• **What you need to do**
Copy out, without any change, the part of the entries below that opens with the line containing "Open the GPS breadcrumb link" and closes with the line containing "Click the zoom slider", including both of those lines.

• **Data to process**
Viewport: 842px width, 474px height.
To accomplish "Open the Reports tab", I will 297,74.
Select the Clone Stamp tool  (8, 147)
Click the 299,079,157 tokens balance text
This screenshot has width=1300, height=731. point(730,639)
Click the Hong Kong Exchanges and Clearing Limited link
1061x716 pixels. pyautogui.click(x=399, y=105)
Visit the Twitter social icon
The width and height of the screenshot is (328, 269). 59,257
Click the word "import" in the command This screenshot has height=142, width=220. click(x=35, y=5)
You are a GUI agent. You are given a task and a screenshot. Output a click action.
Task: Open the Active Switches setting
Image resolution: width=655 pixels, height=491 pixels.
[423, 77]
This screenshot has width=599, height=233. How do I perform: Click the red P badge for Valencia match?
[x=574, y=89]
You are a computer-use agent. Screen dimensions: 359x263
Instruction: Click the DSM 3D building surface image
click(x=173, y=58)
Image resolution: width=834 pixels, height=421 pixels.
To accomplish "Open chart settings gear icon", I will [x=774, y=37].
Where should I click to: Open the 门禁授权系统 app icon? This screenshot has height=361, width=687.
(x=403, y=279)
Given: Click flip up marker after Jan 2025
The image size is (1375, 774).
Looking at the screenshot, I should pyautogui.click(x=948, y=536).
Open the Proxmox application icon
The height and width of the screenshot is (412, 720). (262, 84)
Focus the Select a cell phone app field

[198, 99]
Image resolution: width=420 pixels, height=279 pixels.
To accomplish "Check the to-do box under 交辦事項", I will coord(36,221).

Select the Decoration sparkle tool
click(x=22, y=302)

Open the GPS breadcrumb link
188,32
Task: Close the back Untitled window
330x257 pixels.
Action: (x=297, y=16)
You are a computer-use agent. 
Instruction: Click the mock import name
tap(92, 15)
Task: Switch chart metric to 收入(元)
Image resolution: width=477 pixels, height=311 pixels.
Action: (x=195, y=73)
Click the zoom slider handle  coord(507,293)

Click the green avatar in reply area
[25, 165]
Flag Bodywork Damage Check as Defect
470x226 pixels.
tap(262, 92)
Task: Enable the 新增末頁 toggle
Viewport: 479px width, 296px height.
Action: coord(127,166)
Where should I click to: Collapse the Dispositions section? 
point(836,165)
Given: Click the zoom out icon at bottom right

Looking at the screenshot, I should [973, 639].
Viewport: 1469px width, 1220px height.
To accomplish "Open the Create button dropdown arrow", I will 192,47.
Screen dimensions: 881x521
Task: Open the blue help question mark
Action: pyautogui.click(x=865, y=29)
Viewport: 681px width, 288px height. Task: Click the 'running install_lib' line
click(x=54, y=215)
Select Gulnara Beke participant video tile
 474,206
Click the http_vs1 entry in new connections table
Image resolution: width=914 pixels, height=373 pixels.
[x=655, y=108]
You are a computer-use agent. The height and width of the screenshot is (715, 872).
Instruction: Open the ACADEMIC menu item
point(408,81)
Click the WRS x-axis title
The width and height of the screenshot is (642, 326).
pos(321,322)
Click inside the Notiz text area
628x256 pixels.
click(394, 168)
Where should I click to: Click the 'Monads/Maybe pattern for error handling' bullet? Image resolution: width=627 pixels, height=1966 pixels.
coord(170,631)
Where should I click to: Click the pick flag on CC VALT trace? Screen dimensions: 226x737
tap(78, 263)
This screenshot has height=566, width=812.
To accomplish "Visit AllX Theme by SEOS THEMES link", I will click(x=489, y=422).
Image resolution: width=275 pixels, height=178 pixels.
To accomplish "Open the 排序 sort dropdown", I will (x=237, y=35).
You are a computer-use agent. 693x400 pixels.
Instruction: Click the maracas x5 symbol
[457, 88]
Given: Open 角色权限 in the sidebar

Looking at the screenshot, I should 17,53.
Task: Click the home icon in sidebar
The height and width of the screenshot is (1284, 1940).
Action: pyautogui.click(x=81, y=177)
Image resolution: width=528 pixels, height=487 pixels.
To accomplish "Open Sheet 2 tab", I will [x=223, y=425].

• **Result**
Open the GPS breadcrumb link
188,32
Task: Close the back Untitled window
330x257 pixels.
Action: (x=297, y=16)
You are a computer-use agent. 
Instruction: Click the mock import name
tap(92, 15)
Task: Switch chart metric to 收入(元)
Image resolution: width=477 pixels, height=311 pixels.
Action: (x=195, y=73)
Click the zoom slider handle  coord(507,293)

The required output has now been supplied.